It's early Sunday evening here, and I have had a relatively quiet but satisfying weekend. I and the other Americans made big plans for both Friday and Saturday night, but both times almost all of us bailed because of jetlag. So my weekend was pretty quiet, although both afternoons I kept pretty busy.
Saturday I mostly ate; there were a few other activities mixed into the day, but these mostly provided an excuse for eating. And it was great eating. For breakfast, we went to a restaurant very close to the apartment complex, where we had dumplings (specifically, the Shanghai specialty xiaolongbao, or "soup dumpling", which is a dumpling filled with pork and a steaming hot "soup" of pork fat reduction...they're amazingly, amazingly delicious, but they also will kill you, quickly, if consumed in large amounts) and buns, which I think I liked even more than the xiaolongbao. It was a delicious breakfast, and I know I'm going to return there many times, although I probably won't get xialongbao every time because I plan on returning to America with my arteries intact.
Saturday afternoon, my host mother said that my host father and sister would take me to Zhongshan Park, a major spot in Shanghai that is near our home. I was very happy about this, as I like parks, and I thought that fresh air would be excellent. However, by "Zhongshan Park," my host mother meant "the giant shopping mall next to Zhongshan Park." I wasn't too upset about the change in circumstances, as the mall was a sight in and of itself.
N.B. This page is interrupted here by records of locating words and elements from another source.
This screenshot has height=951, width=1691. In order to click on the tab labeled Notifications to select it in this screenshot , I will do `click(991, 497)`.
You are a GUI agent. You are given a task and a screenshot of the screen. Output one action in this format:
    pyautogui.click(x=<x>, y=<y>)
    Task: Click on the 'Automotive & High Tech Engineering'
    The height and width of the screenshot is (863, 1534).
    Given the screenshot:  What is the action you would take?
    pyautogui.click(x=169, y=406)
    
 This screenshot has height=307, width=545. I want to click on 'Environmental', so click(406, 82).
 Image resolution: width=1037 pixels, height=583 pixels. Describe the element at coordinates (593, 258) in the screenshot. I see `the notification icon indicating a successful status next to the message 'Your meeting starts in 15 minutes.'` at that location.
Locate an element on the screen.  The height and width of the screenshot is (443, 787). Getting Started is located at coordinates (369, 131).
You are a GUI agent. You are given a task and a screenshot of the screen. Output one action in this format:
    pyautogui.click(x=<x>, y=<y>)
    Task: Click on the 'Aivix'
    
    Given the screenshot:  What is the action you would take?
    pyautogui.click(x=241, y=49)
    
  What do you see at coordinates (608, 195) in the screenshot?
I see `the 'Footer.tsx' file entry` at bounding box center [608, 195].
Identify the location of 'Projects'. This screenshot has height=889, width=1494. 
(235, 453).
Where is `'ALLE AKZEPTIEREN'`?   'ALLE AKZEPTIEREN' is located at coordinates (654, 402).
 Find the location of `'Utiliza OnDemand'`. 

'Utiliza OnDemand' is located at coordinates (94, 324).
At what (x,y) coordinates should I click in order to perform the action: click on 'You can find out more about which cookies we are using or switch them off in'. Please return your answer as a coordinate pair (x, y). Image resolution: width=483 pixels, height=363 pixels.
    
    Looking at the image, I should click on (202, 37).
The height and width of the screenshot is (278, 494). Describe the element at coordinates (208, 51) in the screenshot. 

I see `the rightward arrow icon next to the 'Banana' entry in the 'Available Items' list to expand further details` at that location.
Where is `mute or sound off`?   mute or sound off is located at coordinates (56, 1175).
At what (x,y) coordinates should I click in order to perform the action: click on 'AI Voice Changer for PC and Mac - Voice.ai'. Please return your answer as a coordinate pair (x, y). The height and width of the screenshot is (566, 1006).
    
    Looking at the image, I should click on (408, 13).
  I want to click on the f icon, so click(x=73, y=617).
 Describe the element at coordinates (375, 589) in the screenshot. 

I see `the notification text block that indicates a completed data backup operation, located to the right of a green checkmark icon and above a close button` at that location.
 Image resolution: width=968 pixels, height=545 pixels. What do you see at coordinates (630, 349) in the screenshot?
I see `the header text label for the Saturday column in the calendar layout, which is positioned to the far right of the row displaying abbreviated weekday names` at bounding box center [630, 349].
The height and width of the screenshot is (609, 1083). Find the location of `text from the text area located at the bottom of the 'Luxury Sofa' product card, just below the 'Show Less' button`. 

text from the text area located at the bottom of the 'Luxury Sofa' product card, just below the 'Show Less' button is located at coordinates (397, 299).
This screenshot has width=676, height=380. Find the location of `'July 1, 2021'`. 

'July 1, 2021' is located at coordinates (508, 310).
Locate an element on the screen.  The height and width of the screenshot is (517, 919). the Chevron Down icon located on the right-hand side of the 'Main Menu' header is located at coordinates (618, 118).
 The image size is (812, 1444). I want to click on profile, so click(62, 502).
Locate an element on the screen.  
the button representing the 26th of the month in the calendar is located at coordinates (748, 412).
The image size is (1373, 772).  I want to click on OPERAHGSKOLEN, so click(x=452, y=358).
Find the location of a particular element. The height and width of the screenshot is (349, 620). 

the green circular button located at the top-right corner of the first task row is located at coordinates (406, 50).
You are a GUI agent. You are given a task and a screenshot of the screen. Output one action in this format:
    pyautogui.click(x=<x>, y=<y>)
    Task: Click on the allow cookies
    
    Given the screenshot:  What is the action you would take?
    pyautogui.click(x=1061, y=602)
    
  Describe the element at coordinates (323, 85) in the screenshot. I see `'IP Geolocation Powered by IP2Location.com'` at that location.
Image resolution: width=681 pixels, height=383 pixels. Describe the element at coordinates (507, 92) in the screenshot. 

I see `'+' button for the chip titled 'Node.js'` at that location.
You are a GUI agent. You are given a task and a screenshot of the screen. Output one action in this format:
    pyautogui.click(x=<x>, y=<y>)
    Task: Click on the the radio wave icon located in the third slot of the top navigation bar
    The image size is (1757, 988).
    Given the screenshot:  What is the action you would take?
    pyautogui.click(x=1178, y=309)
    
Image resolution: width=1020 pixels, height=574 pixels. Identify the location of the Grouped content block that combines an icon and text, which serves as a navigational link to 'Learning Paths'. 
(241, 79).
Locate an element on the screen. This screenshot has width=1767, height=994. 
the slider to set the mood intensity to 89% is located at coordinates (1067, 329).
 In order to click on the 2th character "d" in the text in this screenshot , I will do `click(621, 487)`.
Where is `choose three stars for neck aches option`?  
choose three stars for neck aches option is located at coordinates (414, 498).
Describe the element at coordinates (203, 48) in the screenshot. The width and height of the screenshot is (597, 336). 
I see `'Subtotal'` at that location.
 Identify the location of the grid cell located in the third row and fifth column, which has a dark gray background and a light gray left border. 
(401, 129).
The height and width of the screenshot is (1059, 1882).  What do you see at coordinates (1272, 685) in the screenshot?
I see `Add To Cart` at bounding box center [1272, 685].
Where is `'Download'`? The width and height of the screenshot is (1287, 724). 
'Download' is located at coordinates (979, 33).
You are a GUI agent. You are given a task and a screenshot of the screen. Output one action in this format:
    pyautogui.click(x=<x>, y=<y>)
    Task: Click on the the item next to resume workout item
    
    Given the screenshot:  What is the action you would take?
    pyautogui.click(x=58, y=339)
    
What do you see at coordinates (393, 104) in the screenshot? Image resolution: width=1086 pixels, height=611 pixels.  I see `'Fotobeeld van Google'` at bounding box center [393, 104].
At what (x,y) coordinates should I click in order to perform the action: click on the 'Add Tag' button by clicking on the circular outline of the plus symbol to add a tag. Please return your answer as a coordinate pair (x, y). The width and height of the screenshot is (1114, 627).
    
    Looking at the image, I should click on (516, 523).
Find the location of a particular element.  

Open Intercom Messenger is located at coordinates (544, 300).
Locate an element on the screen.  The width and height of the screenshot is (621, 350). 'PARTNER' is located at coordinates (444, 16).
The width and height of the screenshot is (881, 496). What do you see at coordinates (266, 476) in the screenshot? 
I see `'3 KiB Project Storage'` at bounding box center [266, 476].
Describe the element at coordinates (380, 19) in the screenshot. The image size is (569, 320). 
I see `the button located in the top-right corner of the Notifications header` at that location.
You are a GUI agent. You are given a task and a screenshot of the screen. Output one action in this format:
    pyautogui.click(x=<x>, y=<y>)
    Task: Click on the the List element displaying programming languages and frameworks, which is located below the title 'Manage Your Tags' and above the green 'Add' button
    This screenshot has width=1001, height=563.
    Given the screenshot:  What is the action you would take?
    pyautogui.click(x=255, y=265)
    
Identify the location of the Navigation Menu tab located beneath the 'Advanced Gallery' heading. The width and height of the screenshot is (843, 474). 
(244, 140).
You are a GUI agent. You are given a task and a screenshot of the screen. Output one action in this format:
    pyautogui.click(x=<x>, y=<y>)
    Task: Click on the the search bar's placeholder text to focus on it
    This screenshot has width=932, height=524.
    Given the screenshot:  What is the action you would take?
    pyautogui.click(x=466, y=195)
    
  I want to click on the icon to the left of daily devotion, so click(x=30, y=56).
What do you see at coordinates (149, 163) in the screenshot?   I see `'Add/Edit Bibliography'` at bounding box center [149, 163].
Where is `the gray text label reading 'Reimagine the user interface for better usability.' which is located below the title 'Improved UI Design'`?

This mall---called "Cloud Nine"---is definitely the largest mall I have ever seen. It puts the Natick Collection to shame. I am not kidding. It has 3 basement floors, 7 above-ground floors, and includes a cinema, a Carrefour Supermarket (2 levels, each the size of a Walmart), an electronics floor selling every single electronic item/brand you can think of, an arcade, and 6 floors of shops, including Starbucks, Cold Stone, Haagen Daz, Calvin Klein, H&M (!!!!), the "NBA Underwear" store (my favorite haha), North Face, Adidas, Nike, Columbia, Merrell, Esprit, and so many others. It was absolutely packed with people. After walking around a few levels, we headed, at the insistence of Judy, to the 6th floor, home of the arcade, child heaven. Unlike the dark and dingy arcade of Americana, this arcade was all pink and yellow neon, filled with flashing lights, games, and even rides. My host father dutifully handed Judy 200 yuan (about $30, a lot of money in China where you can get a meal for 30 yuan), which she eagerly exchanged for tokens. We (really, mostly Judy) then wandered around the arcade playing different games, trying to turn those tokens into as many tickets as possible, in order to get a prize. I think Judy is saving up for something because she turned in her tickets (about 700 of them) and got a plastic card with the record of the tickets in return. The prizes ranged from blenders to other electronics to little toys, ranging in "price" from 120 tickets to 10,000. The arcade was filled with kids and parents, interspersed with a few young people, and was really quite an experience.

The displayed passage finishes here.